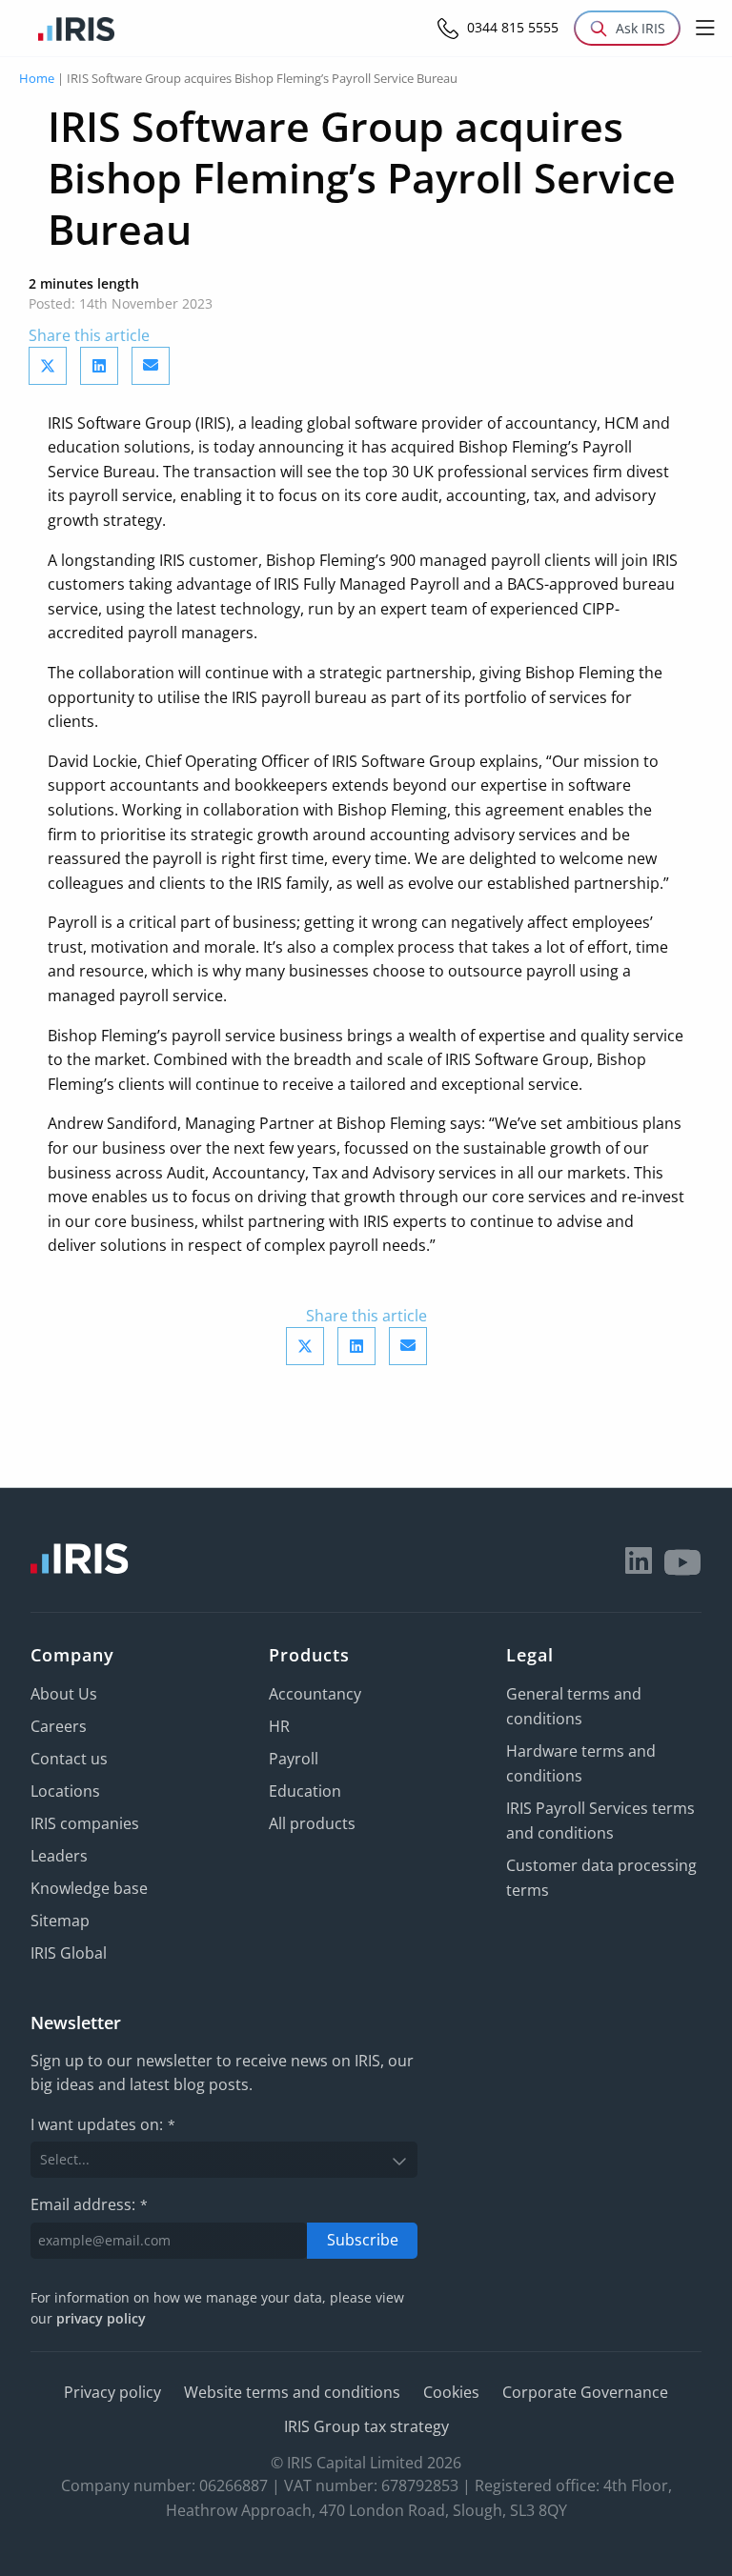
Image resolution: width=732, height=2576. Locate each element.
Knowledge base (89, 1888)
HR (279, 1726)
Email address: (89, 2204)
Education (305, 1791)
= = =
:: Instructions to follow ::
Output the records exactly as they appear, skipping any pictures.

:: Solution to this task ::
Image resolution: width=732, height=2576. Locate each element.
Knowledge base (89, 1888)
HR (279, 1726)
Email address: (89, 2204)
Education (305, 1791)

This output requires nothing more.